The seller refused to show any legitimating paperwork for the artefact sold last week, while the Egyptian state claims it was stolen under the terms of existing laws. The sale was not suspended to allow the seller time to provide a verifiable alibi that should in any case have been in place before the sale was even contemplated - so the police have been called in (Josie Ensor, 'Egypt asks Interpol to recover Tutankhamun statue sold by Christie's' Telegraph 9 July 2019). Will Christie's co-operate with the investigation and indicate the seller and the present whereabouts of this item?
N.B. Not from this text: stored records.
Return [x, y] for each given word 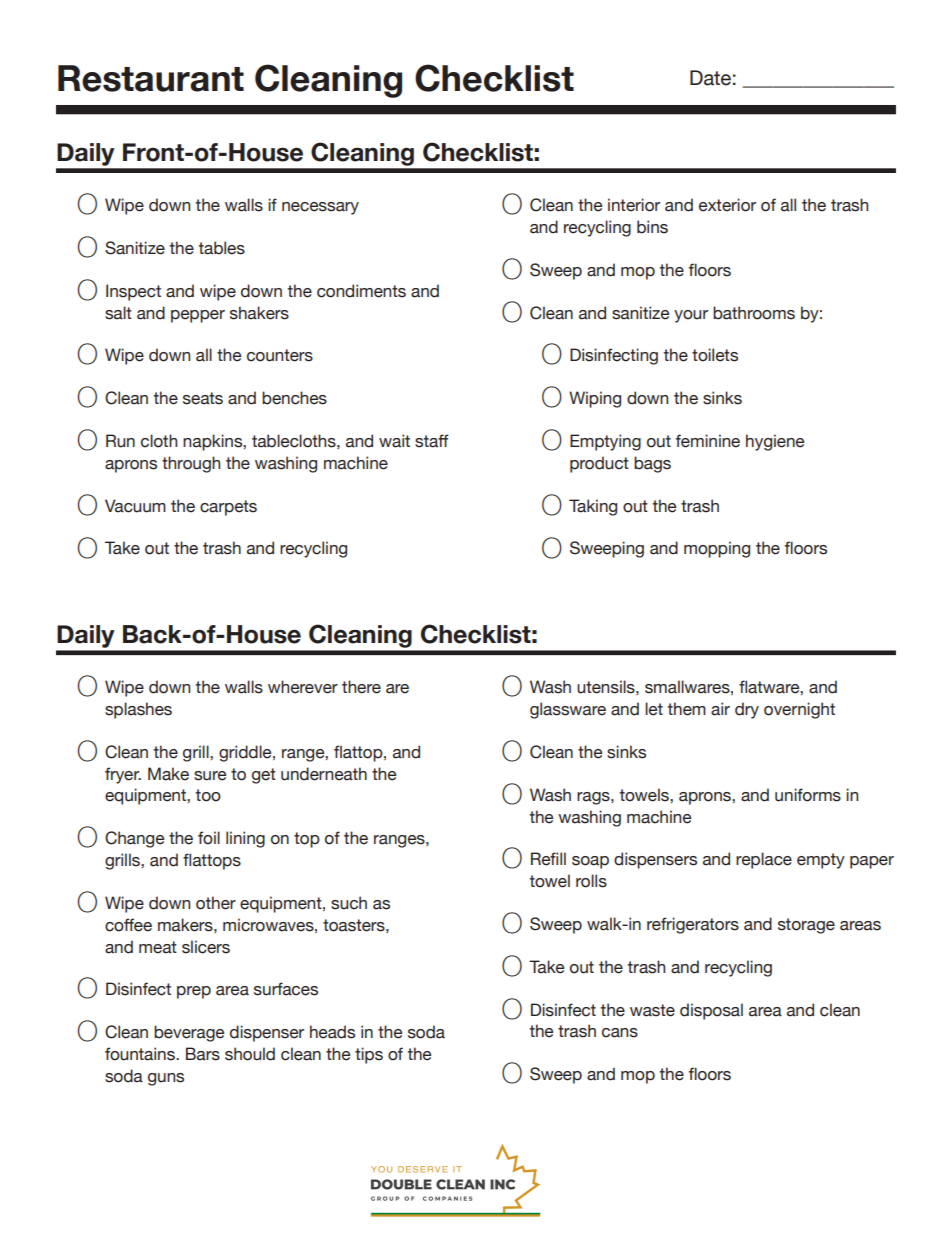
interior [634, 205]
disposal [711, 1011]
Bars [203, 1054]
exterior [727, 205]
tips [369, 1055]
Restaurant [151, 78]
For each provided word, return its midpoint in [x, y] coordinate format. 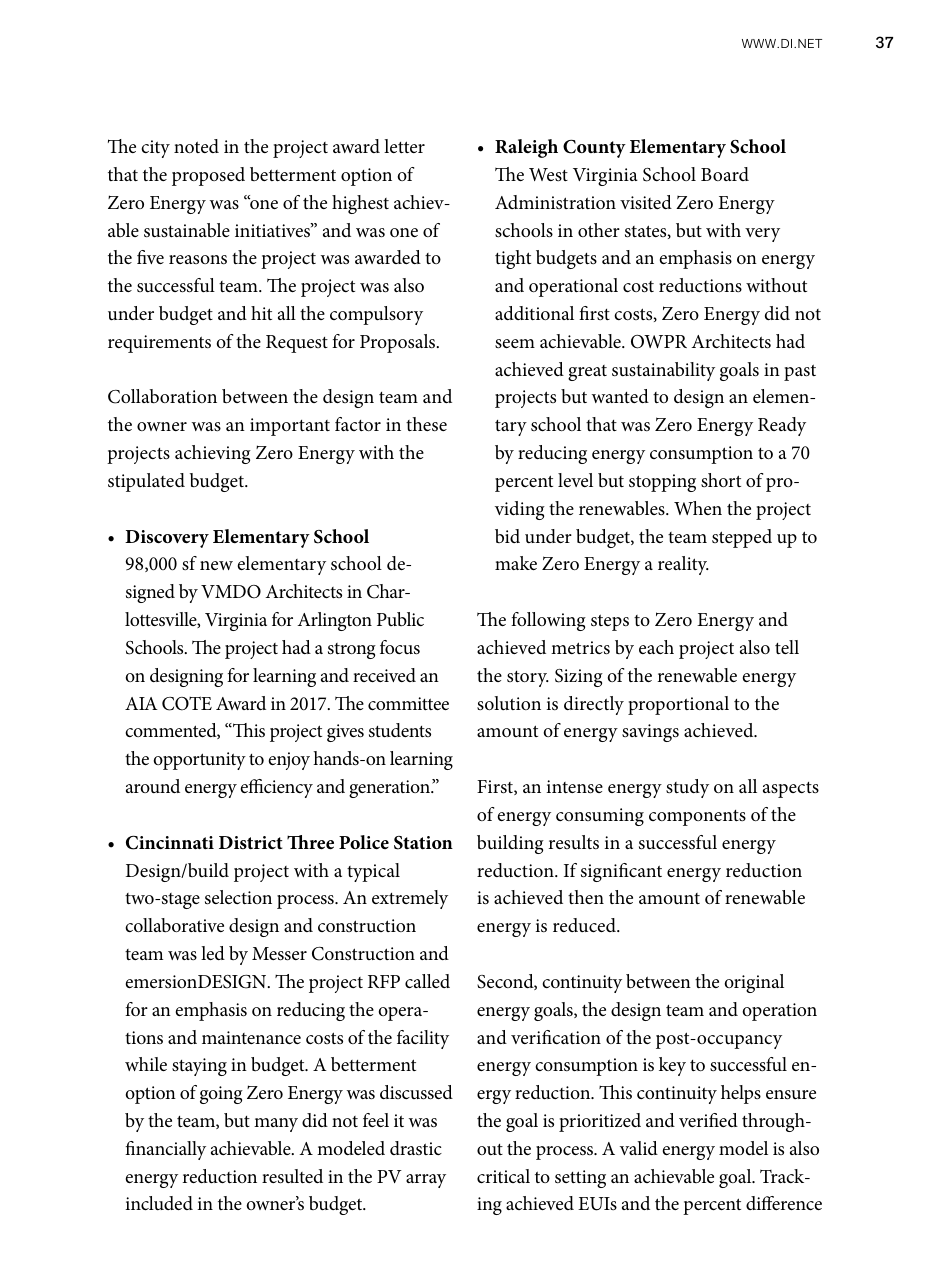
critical [503, 1176]
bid [507, 536]
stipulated [146, 482]
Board [725, 174]
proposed [208, 176]
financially [165, 1150]
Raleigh [526, 148]
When [698, 508]
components [697, 818]
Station [423, 843]
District [251, 842]
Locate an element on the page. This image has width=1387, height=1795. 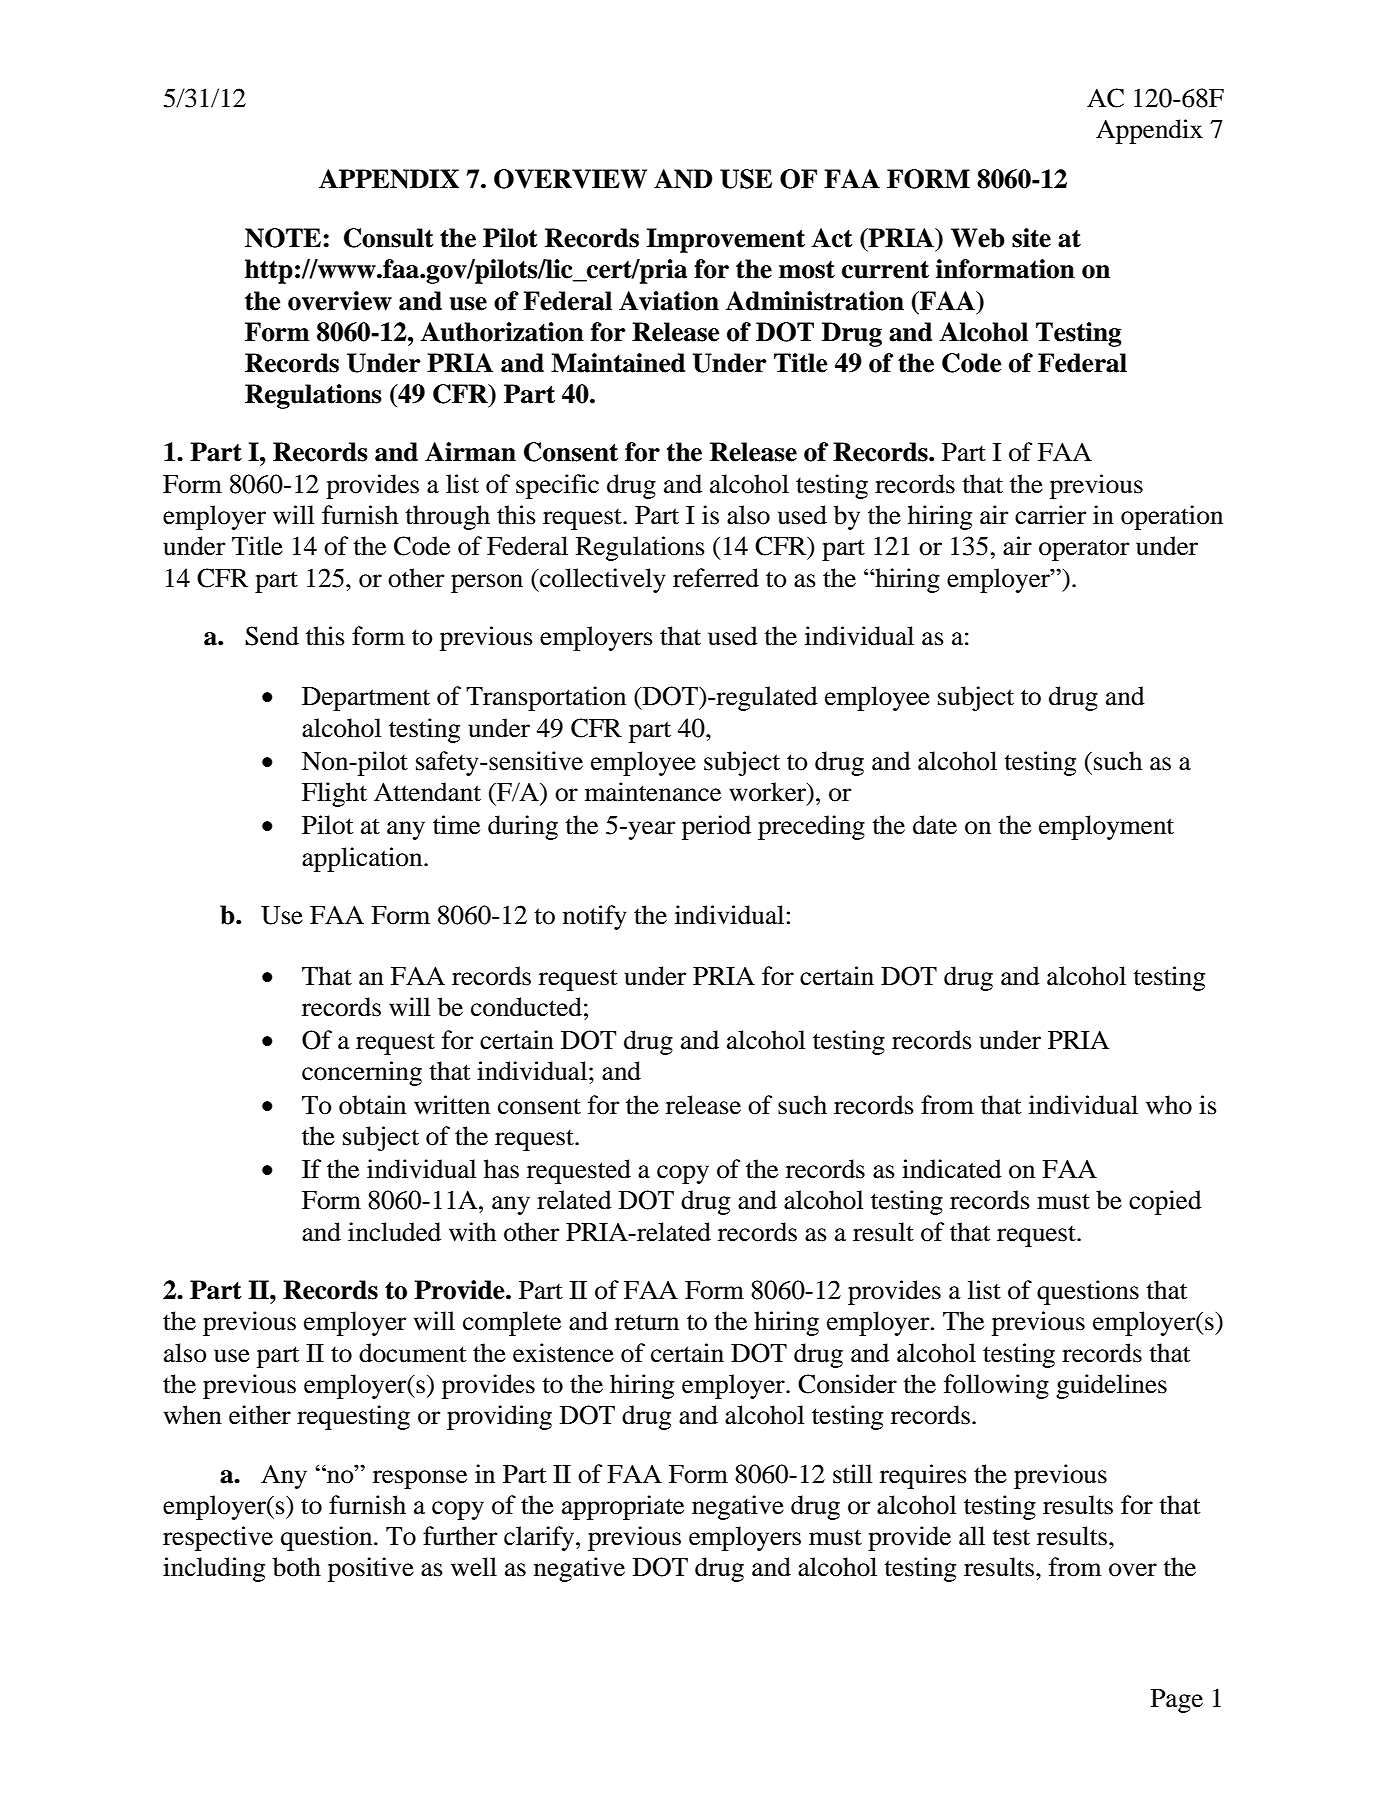
concerning is located at coordinates (362, 1073).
Christie's has denied any wrongdoing, saying it carried out "extensive due diligence" to verify the provenance of the statue and had "gone beyond what is required to assure legal title." The auction house has published a chronology of how the relic changed hands between European art dealers over the past 50 years and told AFP that it would "not sell any work where there isn't clear title of ownership."Yet it is not established how Austrian dealer Joseph Messina (the owner of Galerie Kokorian and Co, Vienna) obtained title through its documented purchase (allegedly in 1973-4) from Prinz Wilhelm von Thurn und Taxis (1919-2004), because not only does it seem no such document exists, but the alleged former owner's family says he never owned and never sold this rather notable object. There were questions to be asked before the sale went ahead, those questions will not cease to be asked because somebody has paid men in suits £4.7 million for an object with 'sketchy origins'.